You can argue that the film is meant to work on a deeper level but the explored subject is not interesting. The little metaphors and subjective nods breathe little life into Takashi's film. Its overuse of cheap scare tactics, and various clichés prevent this from being anything other than standard and I'll await the fifth film with baited breath.


Right at the last minute Premier Asia decided to put back their initial plans for a 2-disc set (tentatively Feb '05) and released this watered down version, just in time for the all new cinema release, starring the Gellar.


Presented in an anamorphic 1.85:1 ratio the film looks very good, as good as most lower budget Japanese films look on DVD. There is a slight, soft and grainy look throughout that I have little complaint over. The transfer exhibits strong black levels and good flesh tones.


There are some nice options here to choose from. For my viewing pleasure I chose the DTS track which is very effective and makes a good amount of use from the sub-woofer. Sato's score is complimented and many of the background noises are utilised by the rears such as rain and bustling streets sounds. The 5.1 track is very similar and aside from the sub-woofer being the most noticeable difference you'll find yourself happy with both. The guys at Premier Asia have also provided a 5.1 English dub and believe me it's awful. Listen to it if you wish but it takes a lot more credibility away from the film.

There are two English subtitle options. The first is a standard translation, while the second is specifically for the hard of hearing.

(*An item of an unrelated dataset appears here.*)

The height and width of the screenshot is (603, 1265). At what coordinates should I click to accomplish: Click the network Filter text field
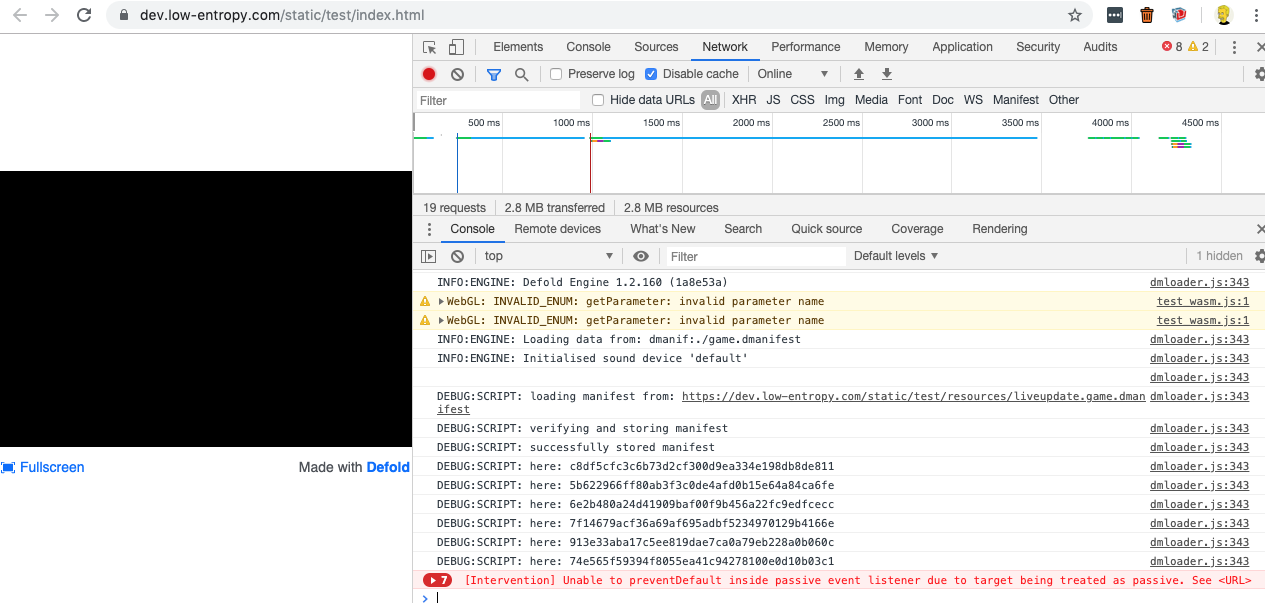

Audio Commentary with Bey Logan
Bey Logan - best known for his commentaries on Hong Kong Legends releases provides a decent amount of information for this release. Largely the commentary consists of Bey giving us actor info and some insight into V-Cinema production. He goes on to praise the film to high heaven and obviously thinks more of it than I do.

How many fake cats can you see? Answers on a won't win anything though.


I didn't find The Grudge to be a scary film and in addition it has its plot inconsistencies and a few holes here and there. Unless young, screaming boys and crawly girls do it for you I suggest you try something else. On the other hand if you want to see a nicely edited film then go rent it.